1. Field of the Invention
The present invention relates to computer systems and, more particularly, to peripheral buses for a computer system.
2. Description of the Related Art
Computer systems typically include a bus over which data and control signals are exchanged with peripheral devices. These buses are often categorized as either parallel buses or serial buses. Parallel buses include multiple data lines, whereas serial buses include a single data line (or a differential pair of lines). Examples of parallel buses are Interface Standard Association (ISA) and Peripheral Component Interface (PCI). Examples of serial buses are Apple Desktop Bus (ADB), Access.bus, IEEE P1394, Concentration Highway Interface (CHI), and GeoPort.
Recently, an improved serial bus known as Universal Serial Bus (USB) has been developed. USB is an industry standard extension to the personal computer architecture with a focus on Computer Telephony Integration (CTI), consumer and productivity applications. The USB is described in a Universal Serial Bus Specification, Revision 1.0, dated Jan. 15, 1996, which is hereby incorporated by reference. Although the USB specification document explains USB in detail, below the features and operation of USB are summarized for the reader's benefit.
A range of data traffic can be serviced over a USB bus. The transfer rate for the USB bus is up to 12 Mbs. A USB bus also comprehends mid-speed and low-speed data ranges. Typically, mid-speed data transfers are isochronous and low-speed data transfers come from interactive devices. USB is primarily designed as a desktop bus but is also suitable for the mobile environment. USB has various advantages, including: easy peripheral expansion, low cost transfer rate up to 12 Mbs which can support real-time data for voice, audio and compressed video, protocol flexibility for mixed-mode isochronous data transfers and asynchronous messaging, standardized interface, and suitable for various computer configurations and form factors.

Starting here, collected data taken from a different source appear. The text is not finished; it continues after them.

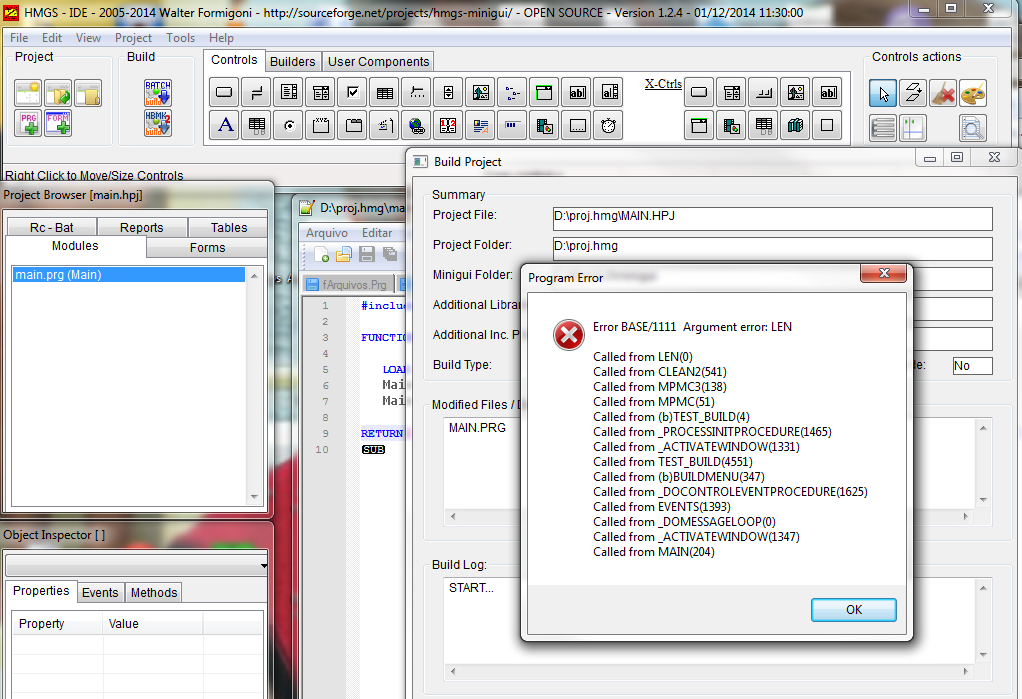The width and height of the screenshot is (1022, 699).
Task: Select the RadioGroup control in palette
Action: [289, 126]
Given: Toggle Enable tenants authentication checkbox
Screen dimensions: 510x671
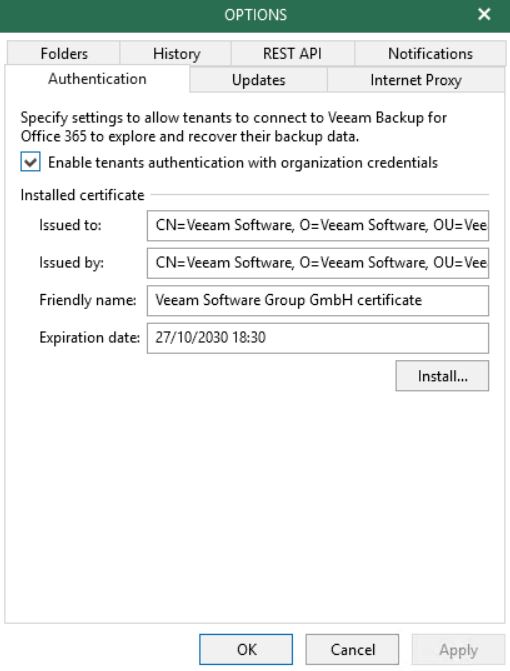Looking at the screenshot, I should click(30, 162).
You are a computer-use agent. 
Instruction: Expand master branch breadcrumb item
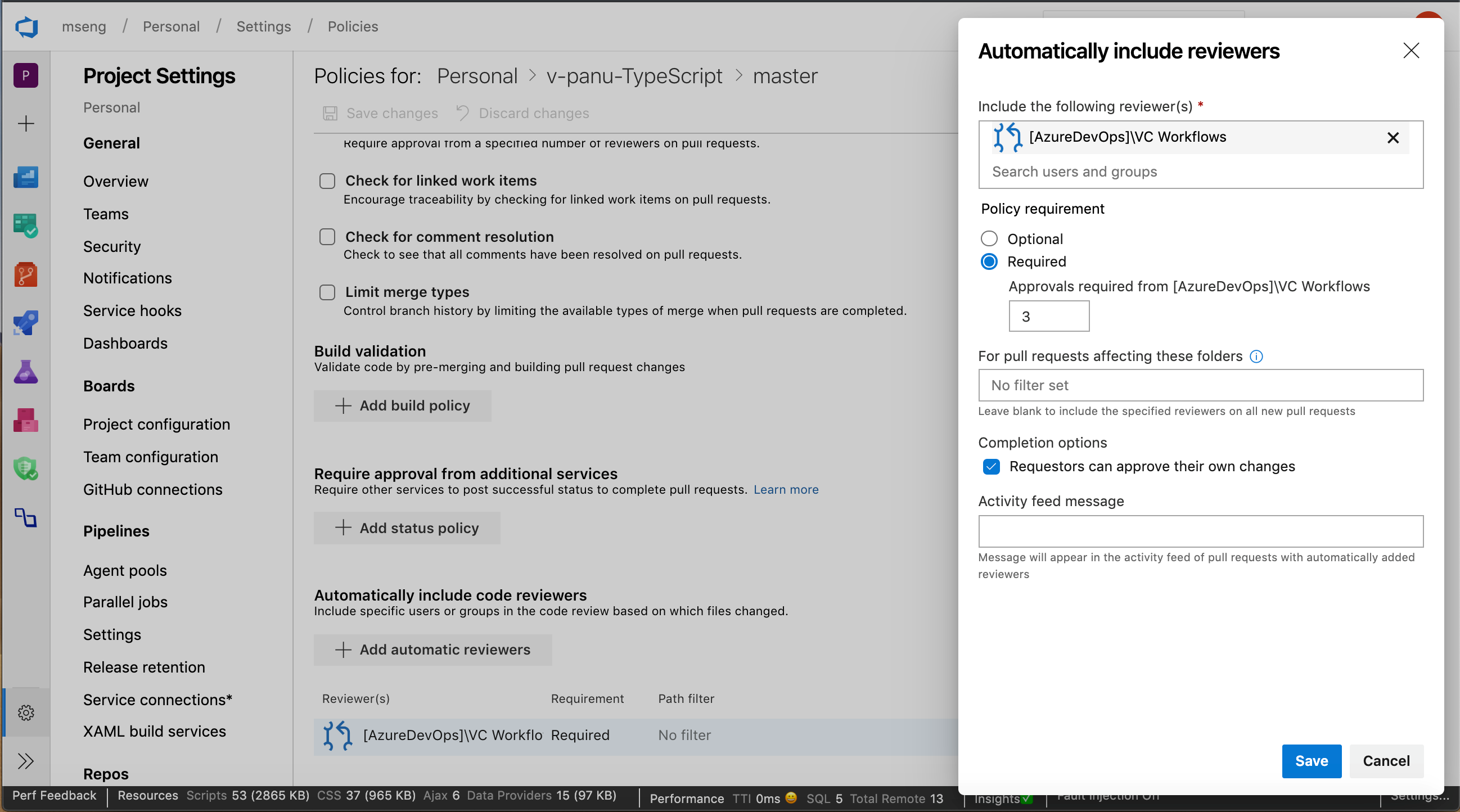tap(786, 75)
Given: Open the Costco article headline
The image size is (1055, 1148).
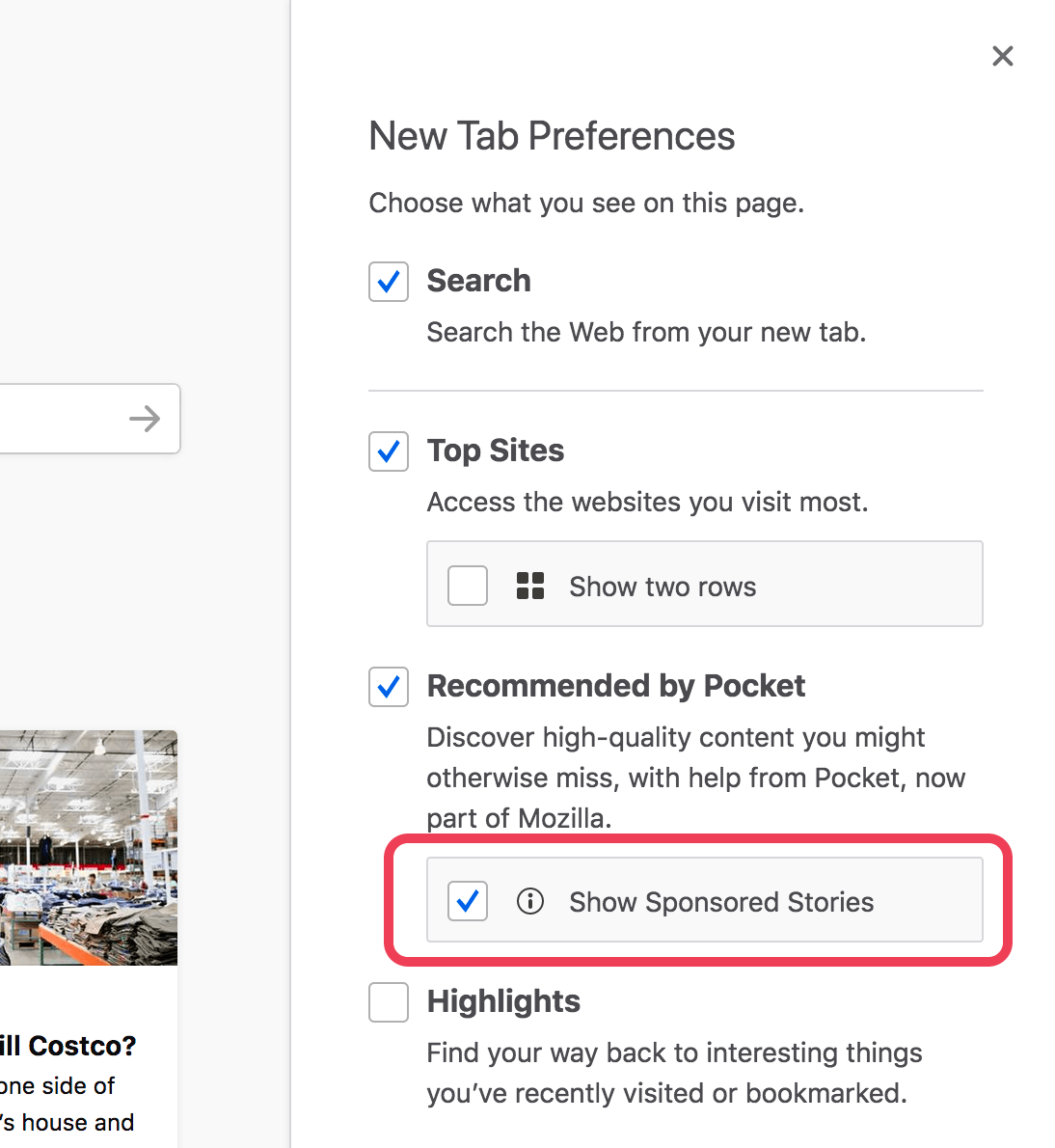Looking at the screenshot, I should (x=68, y=1046).
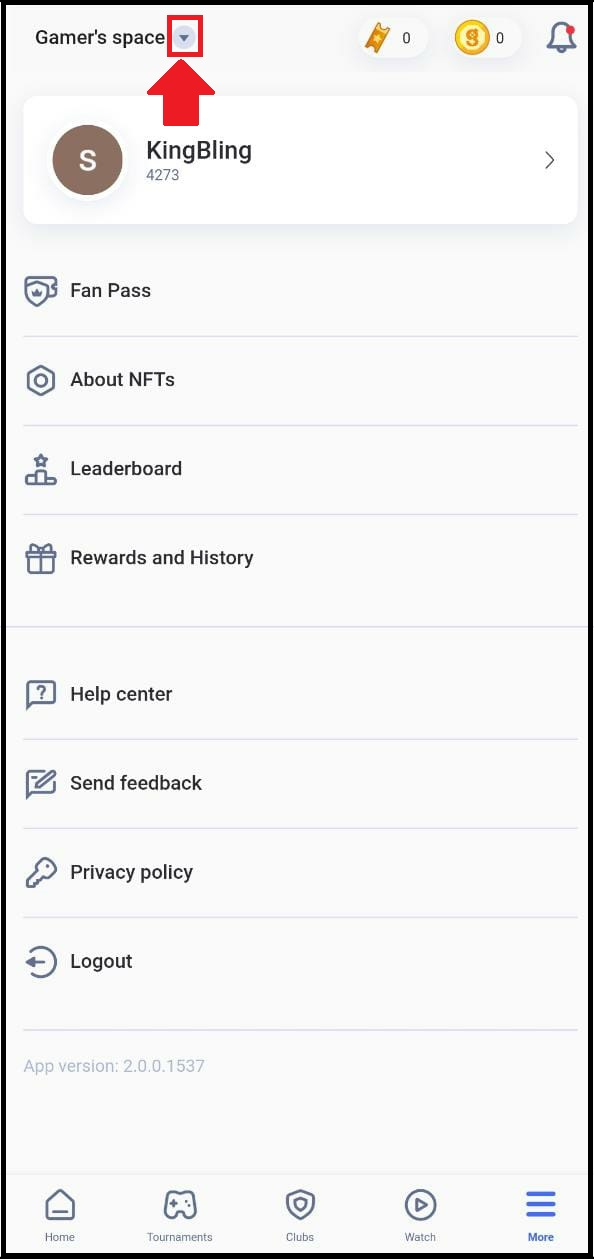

USB is a cable bus that supports data exchange between a host computer and a wide range of simultaneously accessible peripherals. The peripherals attached to a USB share the bandwidth of the USB through a host scheduled token based protocol. The USB specification allows peripherals to be attached, configured, used and detached while the host and other peripherals are in operation. Such is often referred to as dynamic (or hot) attachment and removal.
A USB bus connects USB devices with a USB host. There is only one USB host on any USB system. A host controller interfaces the USB bus to the host computer system. The host controller may be implemented in a combination of hardware, firmware or software. The USB physical interconnect is a tiered star topology. A hub is at the center of each star. Each wire segment is a point-to-point connection between the host and a hub or function, or a hub connected to another hub or function.
USB devices are hubs or functions. Hubs provide additional attachment points to the USB. Functions provide capabilities to the system, such as printing, joystick, speakers, or ISDN connection. All the USB devices present a standard USB interface in terms of their comprehension of the USB protocol, their response to standard operations such as configuration and reset, and their standard capability descriptive information.
A USB bus transfers signals and power over a cable having four (4) wires. The signaling occurs over two (2) wires in point-to-point segments. The maximum length of a cable segment is five (5) meters. The signals on each segment are differentially driven into a cable of 90Ω intrinsic impedance by a differential transmitter. A differential receiver is used to receive the signals at the other end of the cable and has an input sensitivity of at least 200 mV and sufficient common mode rejection.
There are two modes of signaling. The USB full speed signaling bit rate is 12 Mbs. A limited capability of low speed signaling mode is also defined at 1.5 Mbs. Both modes can be simultaneously supported in the same USB system by mode switching between transfers in a device transparent manner. The low speed mode is defined to support a limited number of low bandwidth devices (e.g., mouse), since more general use would degrade the bus utilization. A clock is transmitted encoded along with the differential data. A SYNC field also proceeds each packet to allow the receiver (s) to synchronize their bit recovery clocks.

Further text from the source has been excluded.